I have a large trash can full of broken combs and frames that need to be cleaned in prep for new foundation. Some of this wax is nearly black - from combs that came with splits, so no telling how old or what's in it. Is is reclaimable? Is it wise to reclaim it? What's the best way? I have read about boiling it and could set up something big enough to handle frames outside - I don't imagine a quick dip would hurt them. I also have several pounds of cappings to render and I'm guessing I might want to keep that wax separate from the old stuff? 

Thanks for insight and opinions.


----------



## ScadsOBees (Oct 2, 2003)

Old comb has less wax and more cocoons, so there isn't a lot of wax in them. You might get a little but probably not worth the work unless you have a really good wax press or some such thing. Any wax from this will be very golden colored and stronger smelling than cappings.

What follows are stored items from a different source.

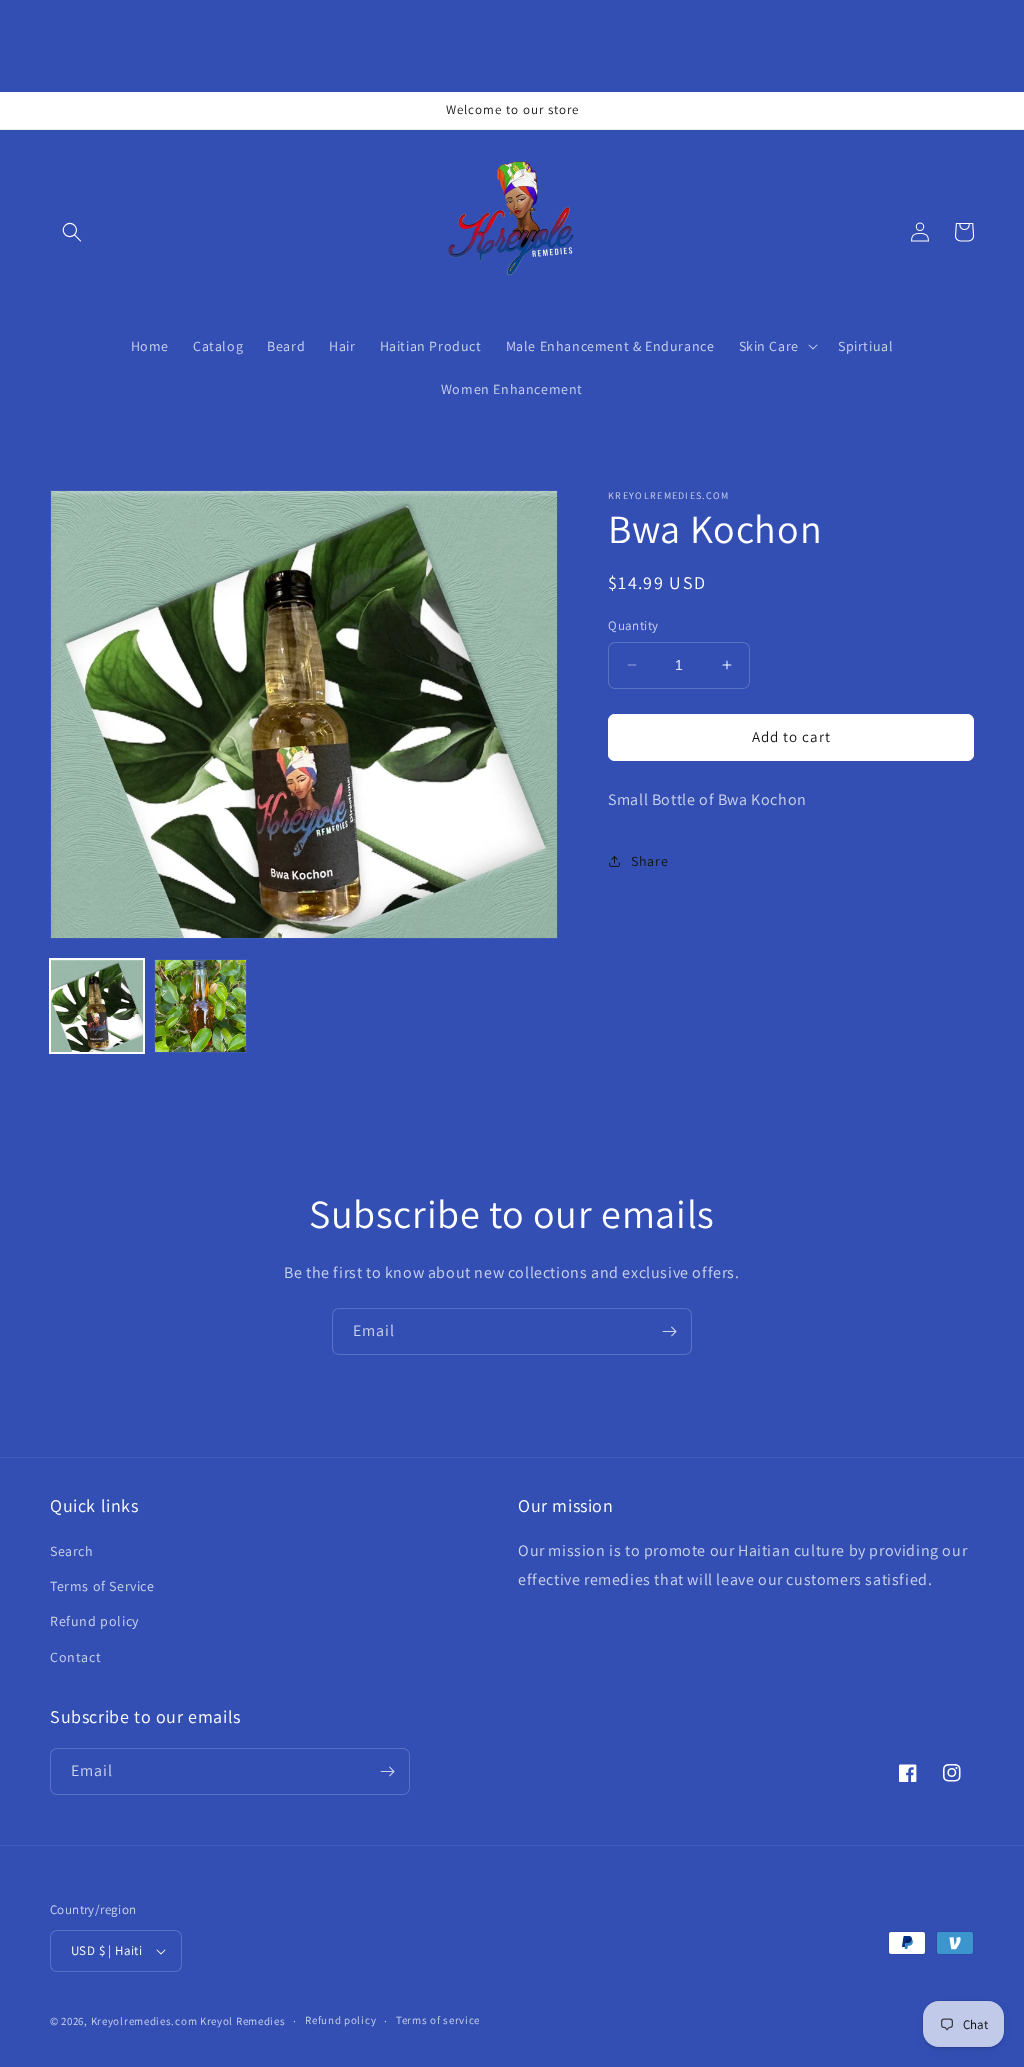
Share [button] (649, 861)
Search (72, 1551)
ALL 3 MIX (235, 2020)
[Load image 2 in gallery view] (201, 1006)
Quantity (633, 625)
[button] (72, 232)
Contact (75, 1657)
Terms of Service (102, 1586)
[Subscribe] (669, 1331)
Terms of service (438, 2020)
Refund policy (94, 1621)
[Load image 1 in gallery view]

So yes, you definately want to keep it seperate from the cappings.

-rick


----------



## power napper (Apr 2, 2005)

You might just want to make yourself a home made solar wax melter and let the sun do the work for you. The wax coming out of the solar wax melter is like melted butter in appearance, a good way to render old comb or any beeswax in my opinion.


----------



## JohnK and Sheri (Nov 28, 2004)

Unless we know where the comb came from, we would never use it, who knows what is in it. While the color might not be objectionable, possible contaminates would be.
We burn old comb.
Sheri


----------



## buz (Dec 8, 2005)

I've had some old comb that didn't even melt in the solar box....probably not much wax to it. Some fella called it slub--I just trash it. Got plenty of the bleached stuff for show.
Happy


----------



## nursebee (Sep 29, 2003)

Boil the wax stuff with a little water then filter through progressively smaller filters. Filters will clog with crap but you get a lot more wax out. I have used my double metal screened honey filters but the cleanup work is Gawd awful... You can also melt with water and let it all sit. Most of the particulates will sit at the bottom after cooling.


----------



## SandyC (Dec 6, 2005)

This may sound like a silly question, but how do you then separate the wax from the water????


----------



## Dave W (Aug 3, 2002)

SandyC . . .

If you melt beeswax in hot water and let it cool, the wax will form a solid "cake" and float on top of the water.


----------



## SandyC (Dec 6, 2005)

Cool!!!!!

Thanks!


----------